* [Prompt] Starting at the line that contains "199x153 pixels. Task: Click" and stopping at the line that contains "Given: Open the Actions menu", restate each line of the records below exactly. Omit the pictures.

* [Information]
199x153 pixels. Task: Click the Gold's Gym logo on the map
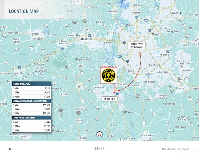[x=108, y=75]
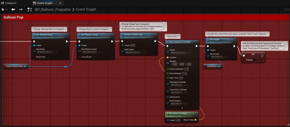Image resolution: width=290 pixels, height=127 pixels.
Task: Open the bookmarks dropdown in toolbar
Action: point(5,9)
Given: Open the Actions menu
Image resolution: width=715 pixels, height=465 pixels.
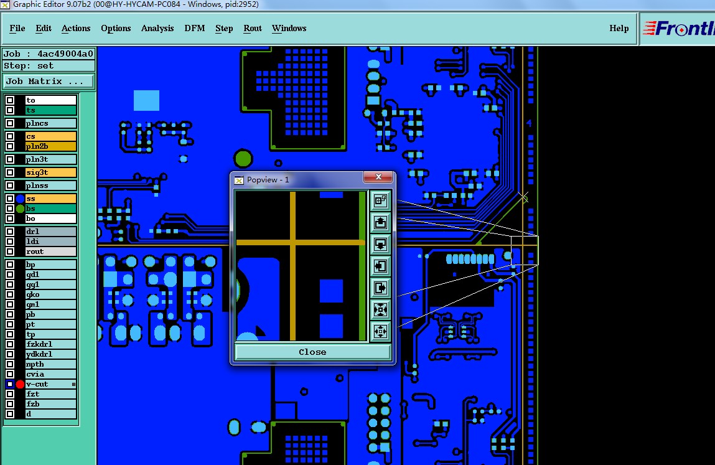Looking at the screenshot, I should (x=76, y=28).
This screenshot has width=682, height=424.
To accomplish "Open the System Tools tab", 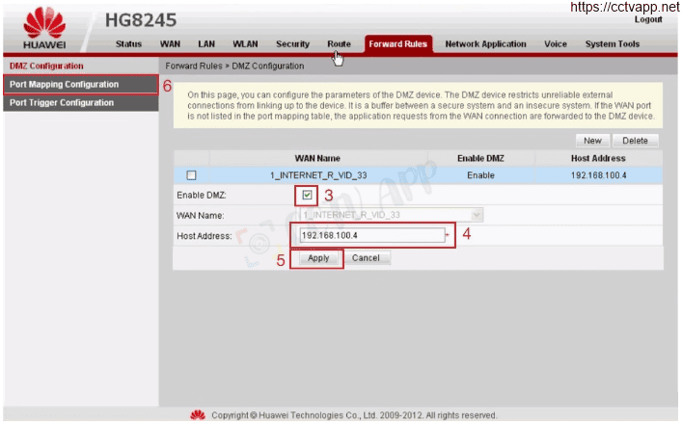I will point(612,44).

* * *

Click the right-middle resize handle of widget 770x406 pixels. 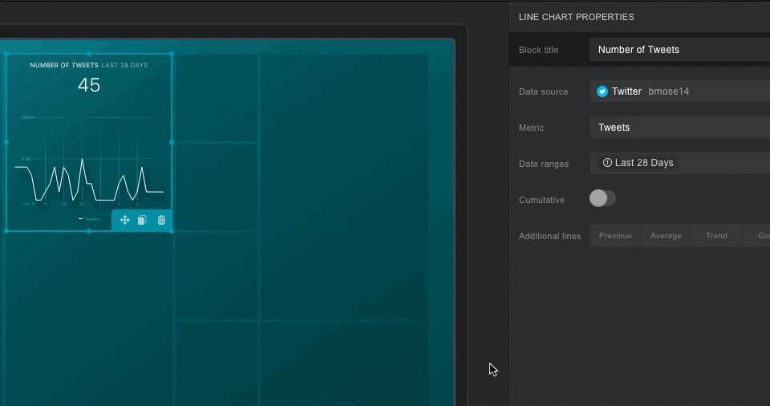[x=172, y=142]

---

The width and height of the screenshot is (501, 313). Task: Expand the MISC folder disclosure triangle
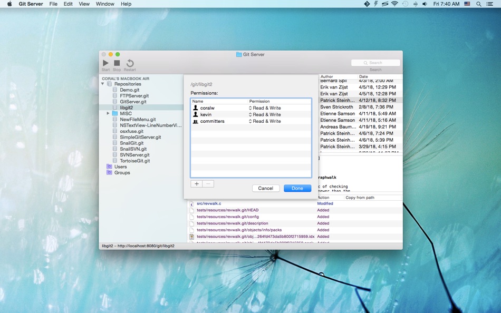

* [Output for this exercise]
199x153 pixels. Task: Click the Gold's Gym logo on the map
[x=108, y=75]
Image resolution: width=290 pixels, height=127 pixels.
Task: Open the bookmarks dropdown in toolbar
Action: point(5,9)
Given: Open the Actions menu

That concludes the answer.